-- Set task --
Return the lines word for word, starting with the line that contains "Given: Open CONVERT A VIDEO OR AUDIO FILE" and going on through the end of the records. Leave the pictures out of your answer.

Text and element pointing records
==*==
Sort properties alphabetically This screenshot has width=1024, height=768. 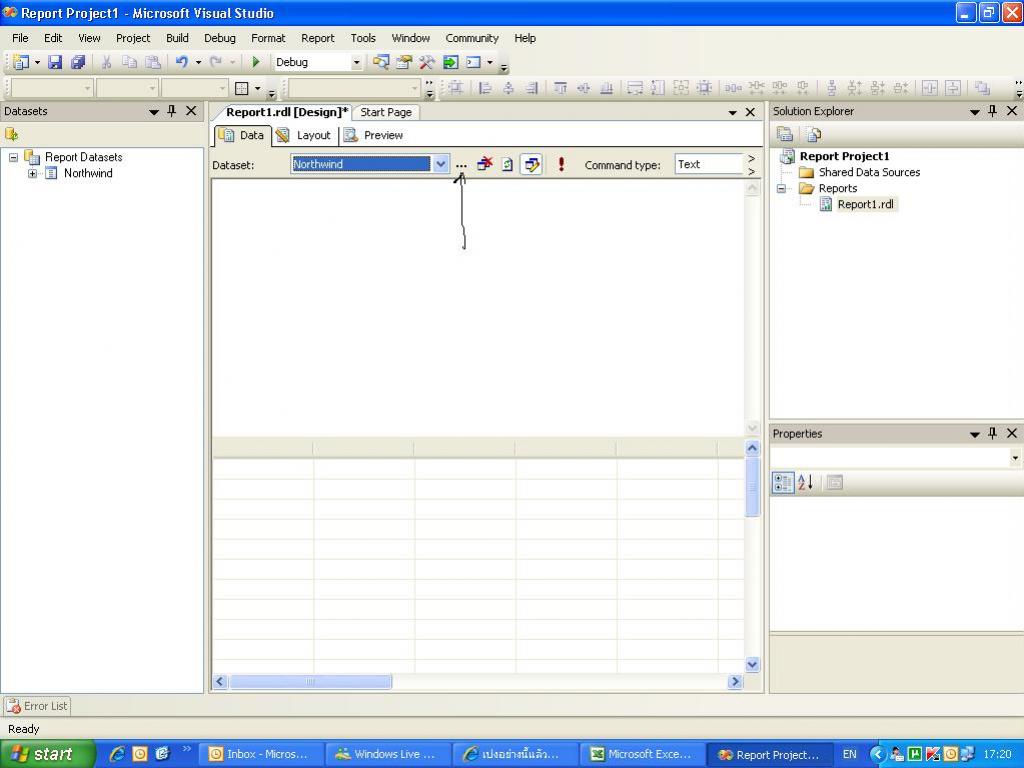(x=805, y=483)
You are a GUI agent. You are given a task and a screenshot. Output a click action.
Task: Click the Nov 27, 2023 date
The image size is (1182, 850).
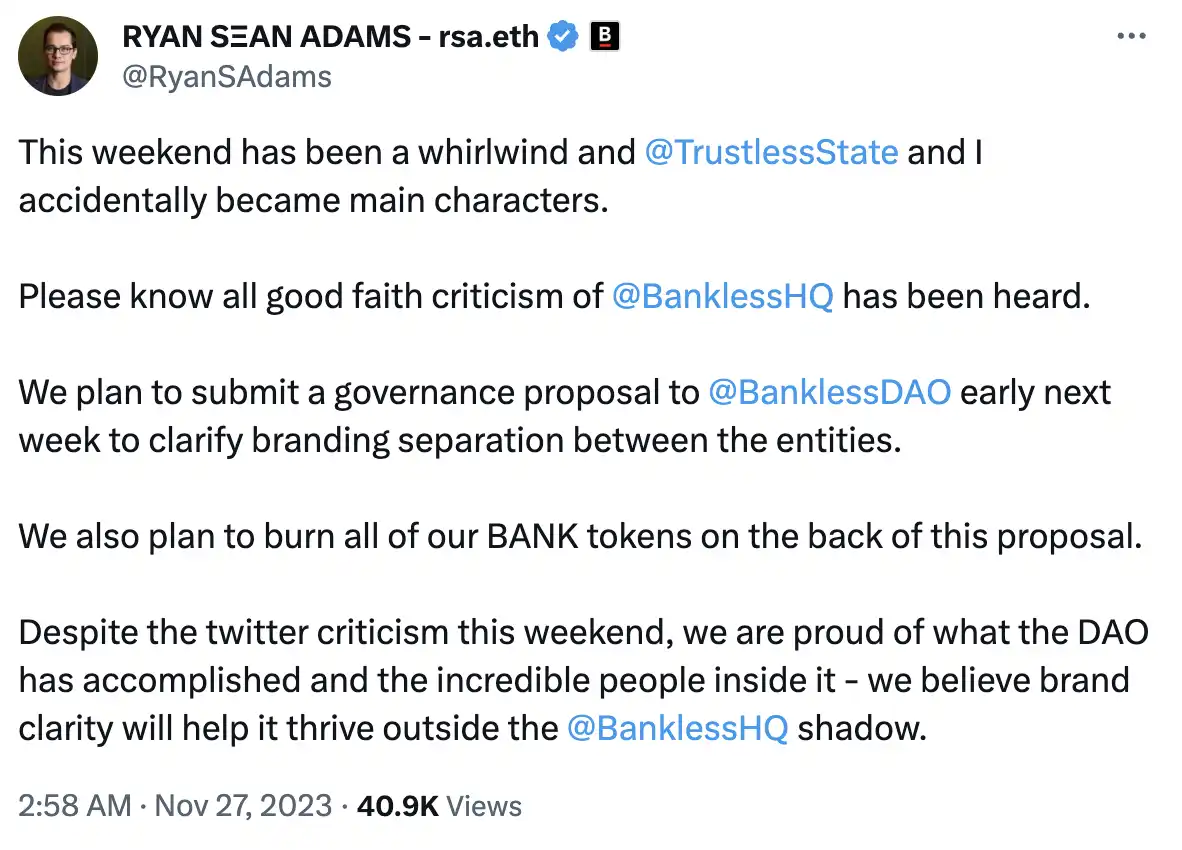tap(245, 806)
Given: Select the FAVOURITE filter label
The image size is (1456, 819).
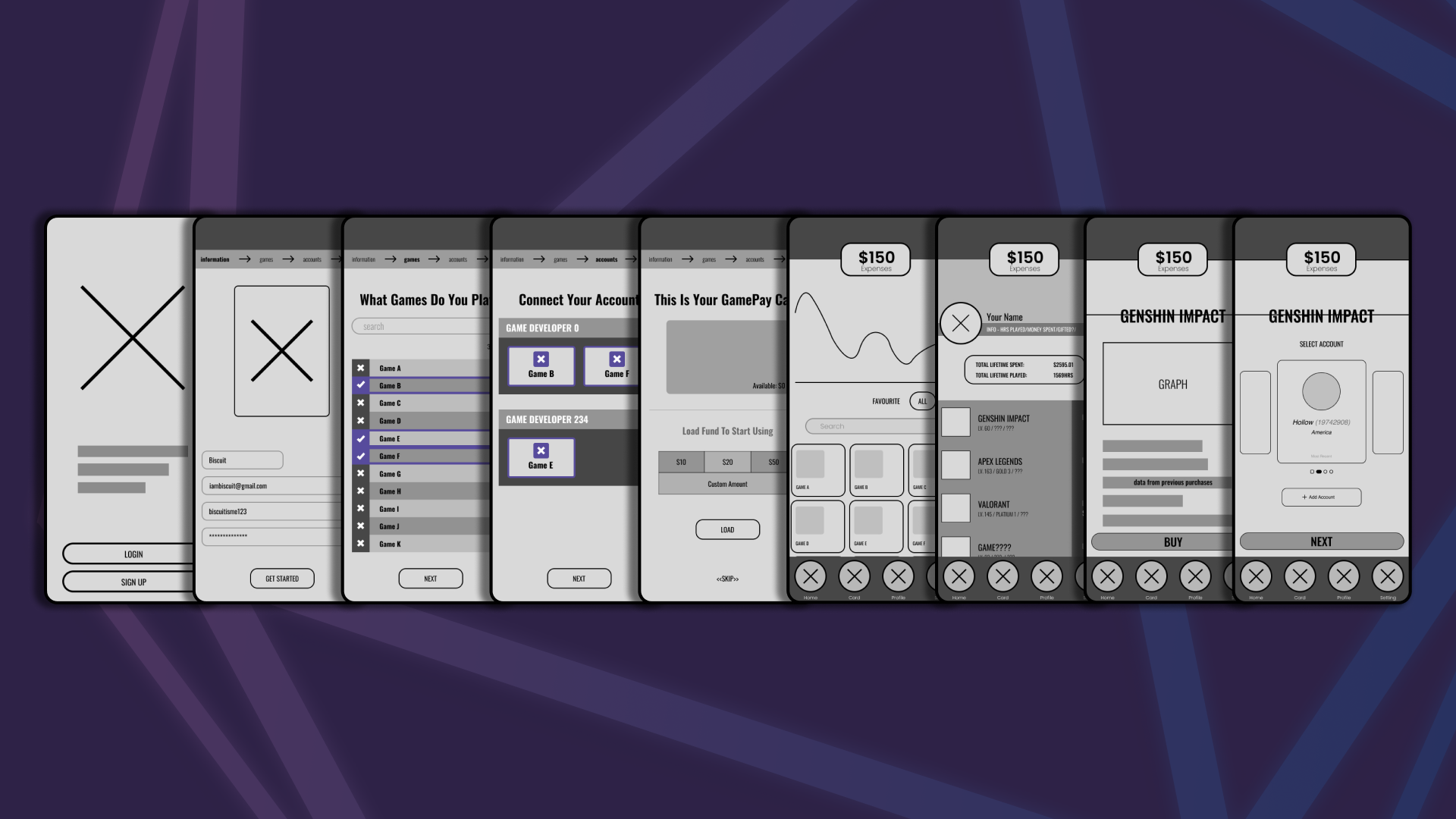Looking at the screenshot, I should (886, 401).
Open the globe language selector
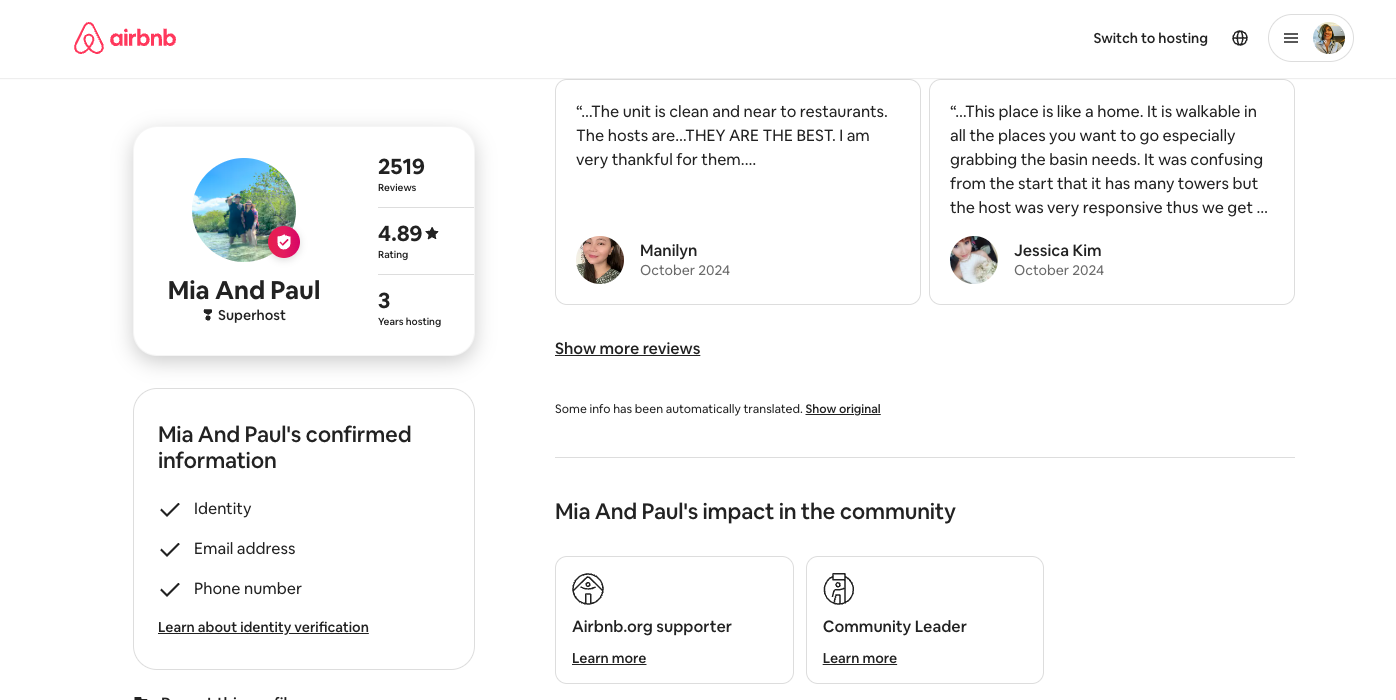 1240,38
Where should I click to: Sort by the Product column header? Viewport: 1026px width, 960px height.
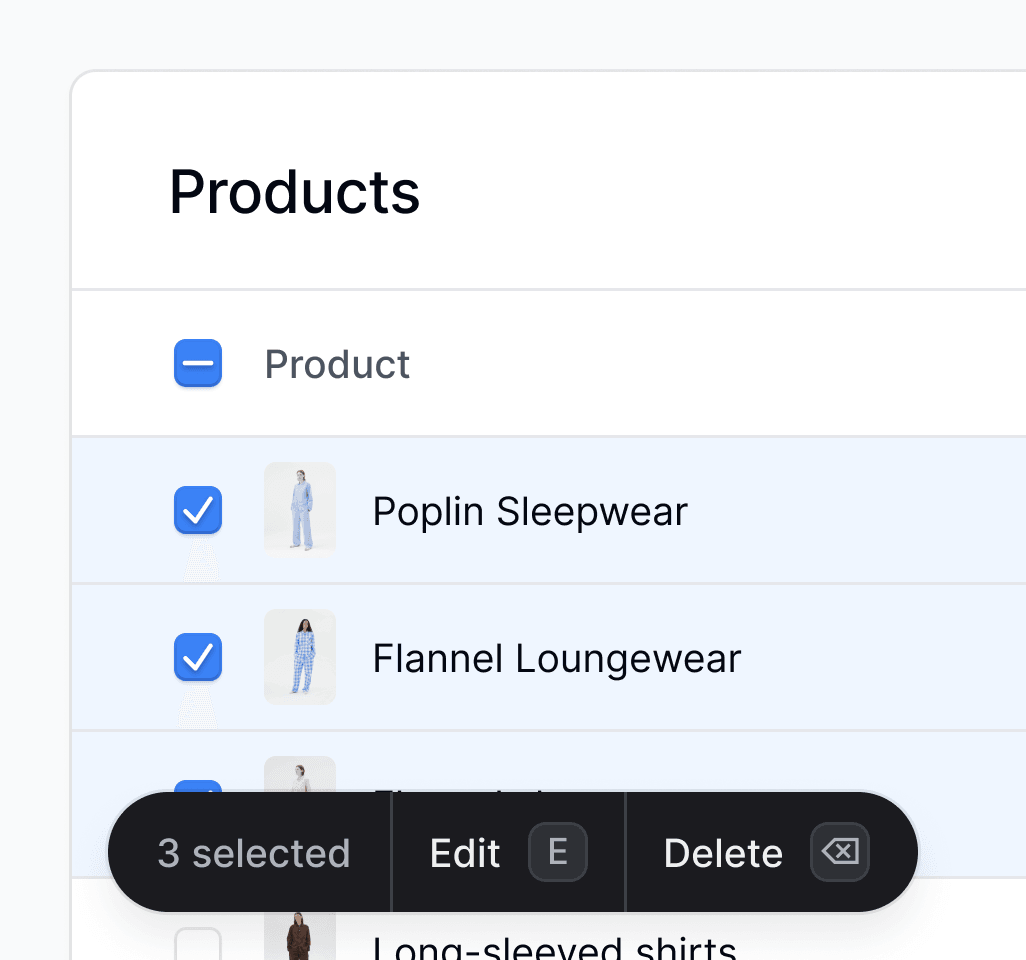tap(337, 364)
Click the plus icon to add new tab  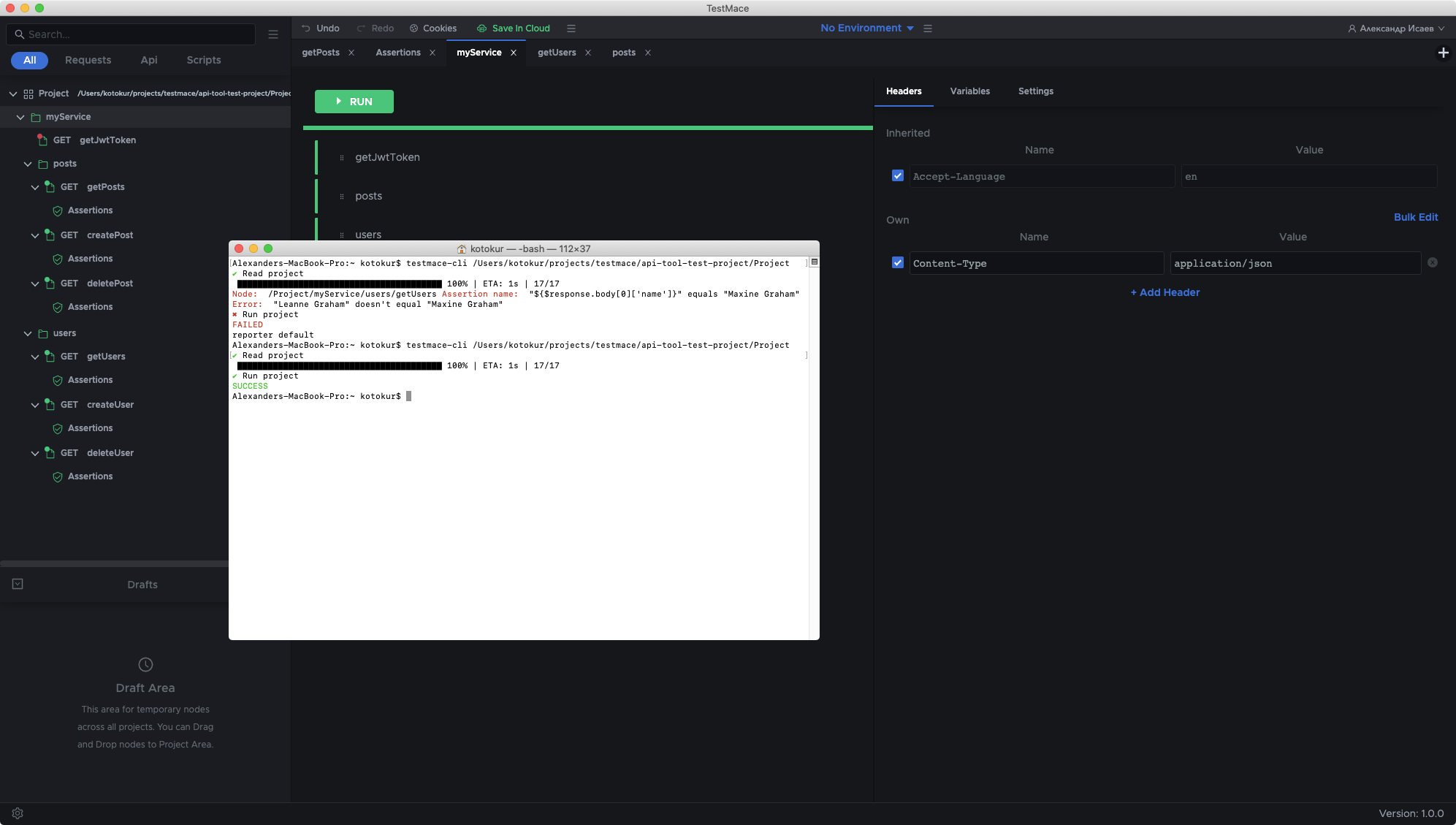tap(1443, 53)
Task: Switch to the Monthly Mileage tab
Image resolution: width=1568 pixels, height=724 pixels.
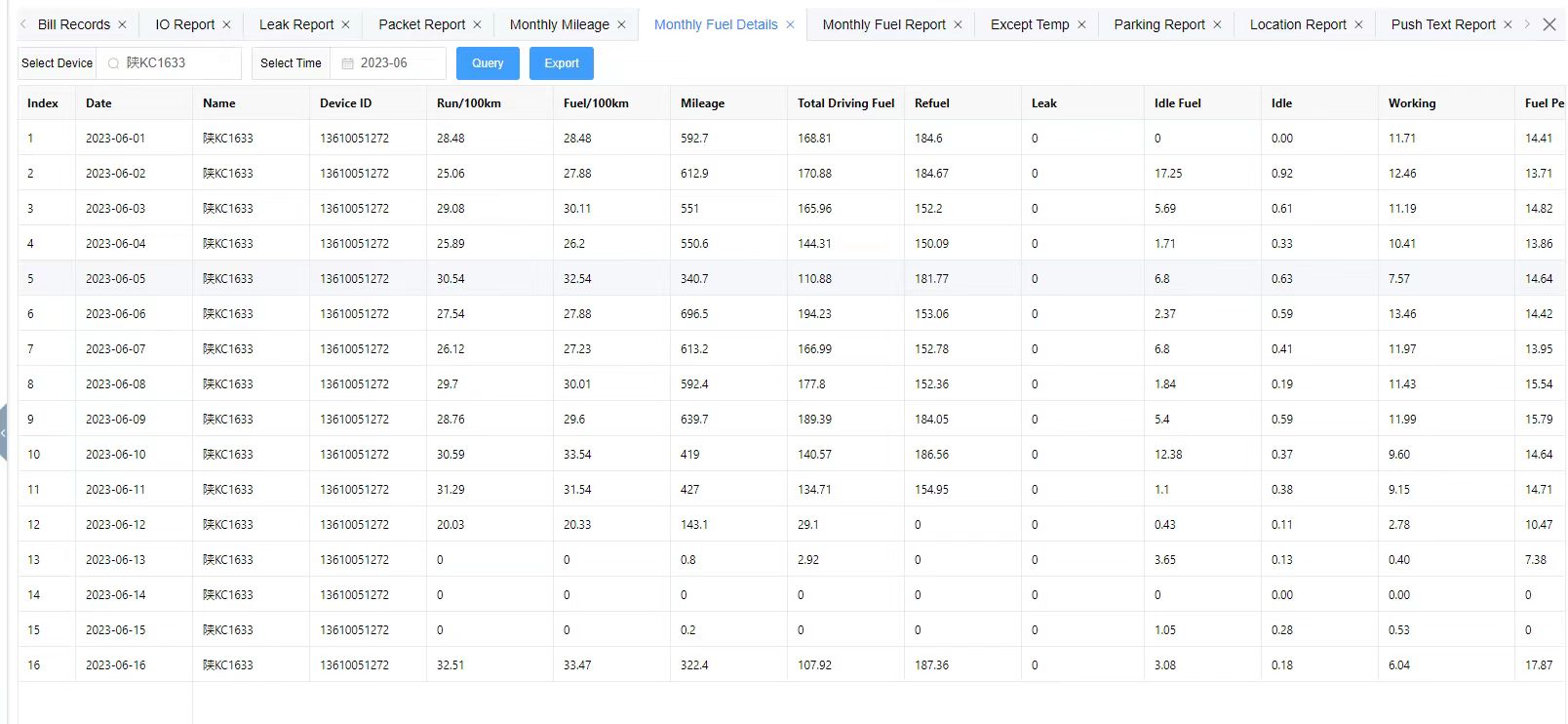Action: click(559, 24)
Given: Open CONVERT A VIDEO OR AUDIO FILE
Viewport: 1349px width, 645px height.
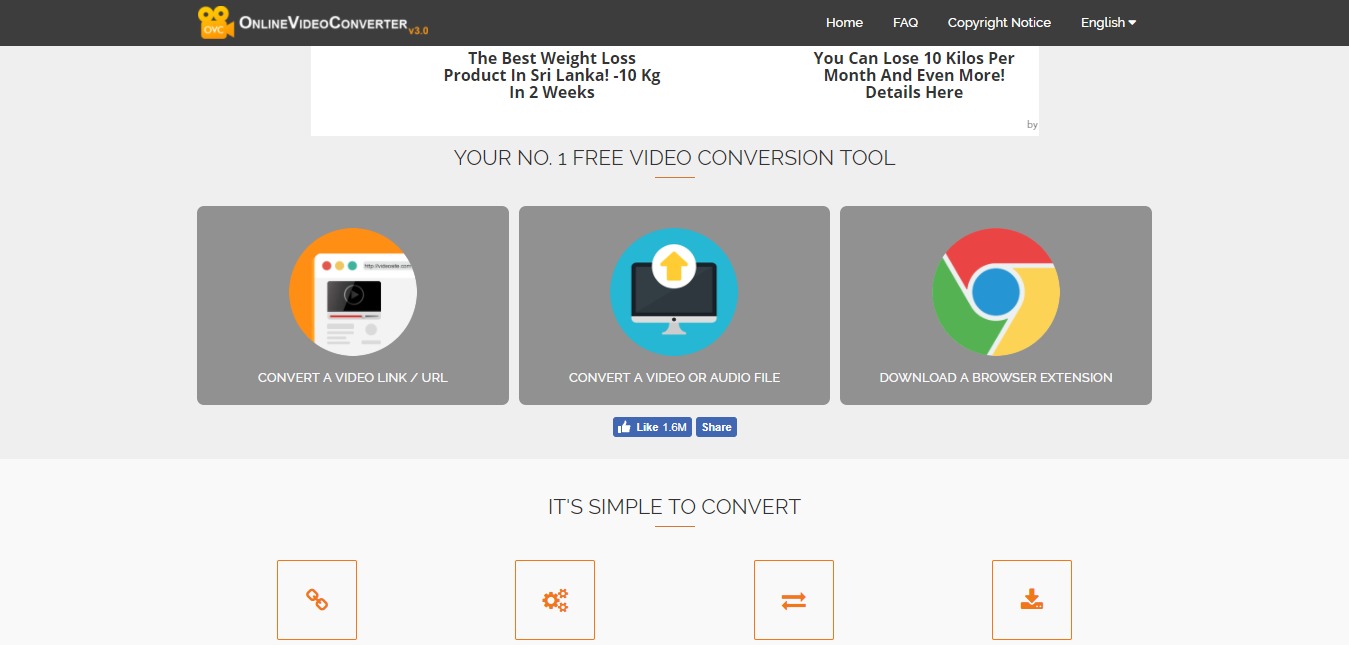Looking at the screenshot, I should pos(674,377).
==*==
-- Expected output --
Given: Open CONVERT A VIDEO OR AUDIO FILE
Viewport: 1349px width, 645px height.
Looking at the screenshot, I should pos(674,377).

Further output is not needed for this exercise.